New Jersey has made giant strides in the number of kids behind bars, but a new report from the New Jersey Institute for Social Justice uncovers significant racial disparities in the state's youth prisons.

Prison Cell Bars (DanHenson1, ThinkStock)
DanHenson1, ThinkStock

According to the report released Tuesday, nearly 75 percent of the 289 minors currently committed to a state juvenile facility are black, despite little difference between the rates of crime among black and white youth.

"In New Jersey, a black kid is 24 times more likely to be committed to a secure juvenile facility than a white child, giving New Jersey the third-highest black-white commitment disparity rate in the entire nation," said Andrea McChristian, the report's primary author. "The disproportion comes down to policy choices and a conscious decision of which kids deserve to be locked up, and which should be treated like kids."

While giving credit to the state for cutting the youth incarceration rate in half between 1997 and 2010, the Newark nonprofit said New Jersey can still focus more sharply on diverting children "out of the system" and into rehabilitative alternatives.
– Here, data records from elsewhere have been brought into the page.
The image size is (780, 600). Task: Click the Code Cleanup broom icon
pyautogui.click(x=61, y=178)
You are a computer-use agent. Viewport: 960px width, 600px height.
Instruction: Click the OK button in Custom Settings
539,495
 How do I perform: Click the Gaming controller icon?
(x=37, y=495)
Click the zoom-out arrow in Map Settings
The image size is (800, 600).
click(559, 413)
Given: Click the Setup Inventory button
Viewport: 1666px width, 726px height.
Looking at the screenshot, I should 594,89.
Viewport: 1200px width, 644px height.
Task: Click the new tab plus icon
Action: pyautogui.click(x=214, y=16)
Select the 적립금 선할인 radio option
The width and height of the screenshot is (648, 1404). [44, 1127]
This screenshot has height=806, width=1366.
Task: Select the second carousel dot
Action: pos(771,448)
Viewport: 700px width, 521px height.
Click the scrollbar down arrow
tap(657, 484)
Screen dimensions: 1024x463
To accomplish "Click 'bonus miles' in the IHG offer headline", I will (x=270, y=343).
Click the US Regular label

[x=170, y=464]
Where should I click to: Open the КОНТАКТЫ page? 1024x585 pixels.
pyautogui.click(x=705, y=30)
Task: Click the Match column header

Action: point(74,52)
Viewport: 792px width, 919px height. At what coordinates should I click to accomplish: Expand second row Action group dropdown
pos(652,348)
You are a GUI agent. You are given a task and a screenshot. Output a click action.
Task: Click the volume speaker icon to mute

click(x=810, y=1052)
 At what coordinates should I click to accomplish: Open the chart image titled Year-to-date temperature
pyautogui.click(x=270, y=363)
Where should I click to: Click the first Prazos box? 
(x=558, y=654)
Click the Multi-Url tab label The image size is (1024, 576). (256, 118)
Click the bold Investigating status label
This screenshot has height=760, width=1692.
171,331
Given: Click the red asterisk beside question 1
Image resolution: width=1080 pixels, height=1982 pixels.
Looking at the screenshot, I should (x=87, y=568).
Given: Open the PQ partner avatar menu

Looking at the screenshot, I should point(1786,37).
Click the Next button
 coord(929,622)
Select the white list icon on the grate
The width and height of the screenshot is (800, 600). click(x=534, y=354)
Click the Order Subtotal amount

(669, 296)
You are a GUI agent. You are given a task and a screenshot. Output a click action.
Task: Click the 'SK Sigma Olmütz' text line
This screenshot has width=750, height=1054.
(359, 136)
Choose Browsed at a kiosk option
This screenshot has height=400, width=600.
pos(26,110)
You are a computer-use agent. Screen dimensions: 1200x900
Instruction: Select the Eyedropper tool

The group's policy brief said funneling youth into incarceration is a poor use of state funds. As of 2014, the state spent more than $196,000 annually on one young inmate, it said. It also said the state's secure facilities — such as the New Jersey Training School for Boys and the Female Secure Care and Intake Facility — are largely underutilized.

"What's more, research has shown that youth prisons actually increase rather than decrease recidivism rates, so youth incarceration is not having a positive effect on public safety," McChristian said.

According to the report, more than 550 young people are ensnared in the juvenile justice system — either behind bars or through probation or aftercare.

Responding to the report, Sharon Lauchaire of the Juvenile Justice Commission said New Jersey has made great progress in reducing the number of young people who are incarcerated, in large part as the result of the Juvenile Detention Alternatives Initiative. Minorities account for most of the reduction, she said.

"Notwithstanding these successes, our state faces the same challenges faced by most of the nation in terms of making real inroads into eliminating disproportionate minority contact with the justice system," Lauchaire said in an emailed statement. "The JJC houses youth placed in its care as the result of decisions made by local law enforcement, attorneys and the courts."